Moving to Hastings seems to have brought out a love of Southern Gothic, so I’ve got into the horror of Flannery O’Connor. Poetry-wise, some of what I’ve been enjoying and exploring emerges in the configuration of Tom Jenks’ Items, I Live I See: Selected Poems by Vsevolod Nekrasov, Lucy Harvest Clarke’s Baba, Andy Spragg’s To Blart & Kid and (moving into the interzone of fiction and poetry, with a strong focus on the tactility of the book form itself), Anytime Return by T.A. Wingfield.
I’ve also been editing and publishing books under the VerySmallKitchen imprint and I enjoy the particular relation that unfolds in “reading” a text through the process of making a published book, this last month with titles by Nikolai Duffy and Ohad Ben Shimon.
if p then q: What’s next for David Berridge?
David Berridge: I am working on a number of collaborative publications with Mary Paterson, S J Fowler, James Wilkes, and seekers of lice. Each of these projects has enabled spaces of writing which seemed impossible before – like writing distinct poems in response to another poem, maybe labelled with date and time of making.
It has been/is a challenge to construct a dialogue like that, piece by piece, trusting that, rather than, as I often do, gathering a large assemblage of material, then editing and finding the shape within that over a longer and often self-determined period of time.

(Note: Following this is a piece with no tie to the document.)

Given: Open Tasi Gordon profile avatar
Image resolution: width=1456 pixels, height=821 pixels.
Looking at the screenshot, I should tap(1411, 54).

I’m working on some book length projects in poetry and fiction, and perhaps one thing that links them, in addition to those themes of notation and response, is an interest in the shape of writing, quite literally its shape on the page, how that relates to an incessant activity of thoughts, bodies, and speech being made, lost, remembered, forgotten, invented, and mistaken.
I’m also at the beginning of a research project on the 100 page book as this site where poetry, fiction, essay, literature and art practice have traditionally met. It’s a hugely general category in some ways, but I do think there is a particular space of thought and writing that is there in the books I’m thinking of, and which I want to unfold some more, into another 100 page book.